**GOAL OF THE EXERCISE**
The full set of entries, reproduced exactly, is the expected answer.

Stored items:
--------------------------------

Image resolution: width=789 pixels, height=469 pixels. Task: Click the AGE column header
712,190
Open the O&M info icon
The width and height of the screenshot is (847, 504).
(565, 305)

--------------------------------

**WRITTEN ANSWER**
Image resolution: width=789 pixels, height=469 pixels. Task: Click the AGE column header
712,190
Open the O&M info icon
The width and height of the screenshot is (847, 504).
(565, 305)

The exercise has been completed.